> _Text extract_:
Yeah, they both work. It kinda makes me uneasy because it does look like we are attempting to assign a value to null, which should cause an error, but once one understands that it's supposed to be a no-op, it seems alright. [] is perfectly okay, though. And it already fits with current semantics. I'd be okay with either one.

I still think ? is a bit clearer than null or []. As a newcomer to CoffeeScript, if I see

[null, second] = arr

then I'm wondering why there's an attempted assignment to null; and if I see

[[], second] = arr

then I'm wondering if there's some kind of fancy nested pattern-matching going on. Of course, ? is hardly self-explanatory, and perhaps it is overused...

Maybe void would be better than null, since it's an invalid keyword everywhere else in CoffeeScript:

[void, second] = arr

After all, it seems a little odd to allow [null, second] = arr but not [undefined, second] = arr or [false, second] = arr or [0, second] = arr; what makes null so special?

Consider my one vote for using a period instead of a ? or null. A splat ... symbol does a great job indicating a bunch of "unknown" things and a single period indicates one "unknown" thing. The period is visually very small which makes it somewhat like the use of nothing. So I recommend

[a, ., b, c] = array

We already use periods for this function so why not stay with the period for the particular case of one item.

The destructuring assignment syntax is already one of the more punctuation-heavy parts of the language ([, ,, ], =). If we use special characters to indicate a placeholder, we run the risk of making the whole construct visually confusing. I think a keyword is clearer, and I like TrevorBurnham's suggestion of using void.

void as a placeholder makes sense. I'll probably make it work.

I don't think that having a value-skipping syntax is a good idea, unless implemented consistently across the language ... ie, in function signatures, and arrays as well as destructuring assignment, and if it can be used in destructuring assignment, it should be use-able in regular assignment as well.

So, let's stick to the destructuring syntax we already have (as of 4ce374b):

[first, [], third] = list

Into:

var first, third;
first = list[0], third = list[2];

... an empty array or object will do. Personally, I'm going to continue to name the variables.

I have reverted jashkenas' commit 4ce374b above, as its maloptimization was the cause of issues #1103 and #1274. I am opening up this issue again so someone can make a proper optimization (or maybe even implement the [a, ..., b] = c or [null, a] = b syntaxes).

Thanks for the revert.

This all seems to be sorted out now on master.

list = [1..100]

[first, [], third] = list

console.log first, third

[first, []..., last] = list

console.log first, last

Produces...

1 3
1 100

> _Data section_:
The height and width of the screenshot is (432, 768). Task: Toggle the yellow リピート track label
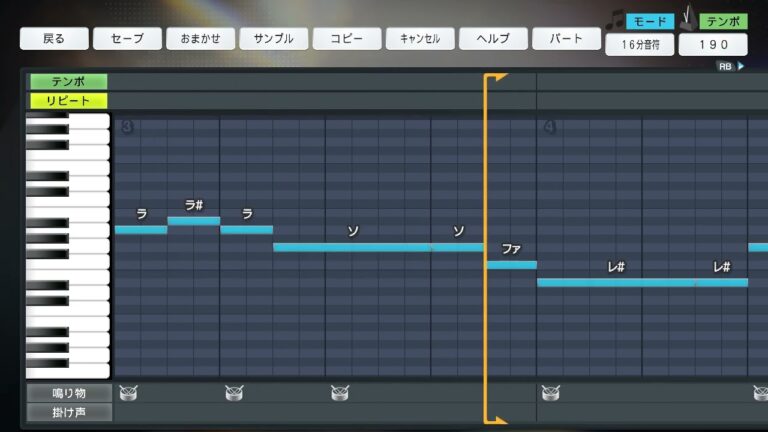click(x=68, y=100)

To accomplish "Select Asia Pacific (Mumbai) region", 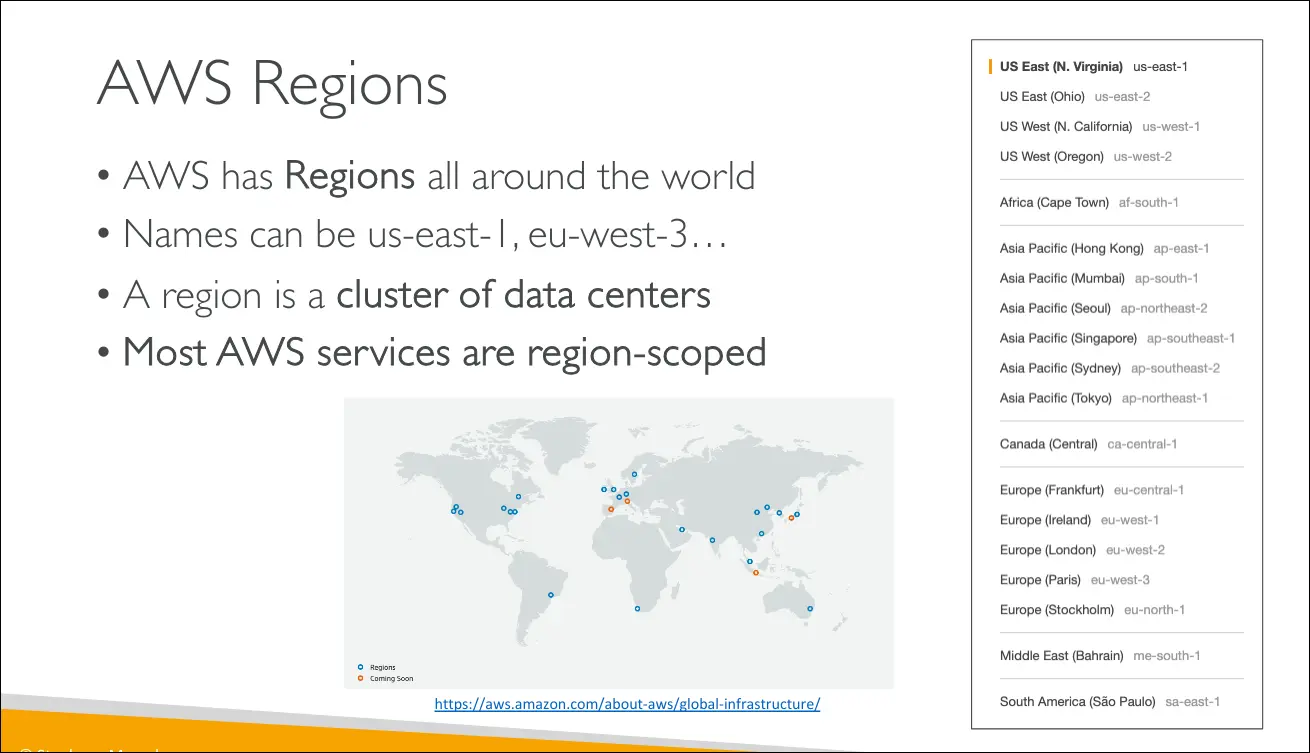I will click(x=1098, y=279).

> _Goal_:
Translate this sentence from the CoffeeScript thread into Spanish: "Personally, I'm going to continue to name the variables." You can leave the listing aside.

> _Task response_:
Personalmente, voy a seguir poniéndoles nombre a las variables.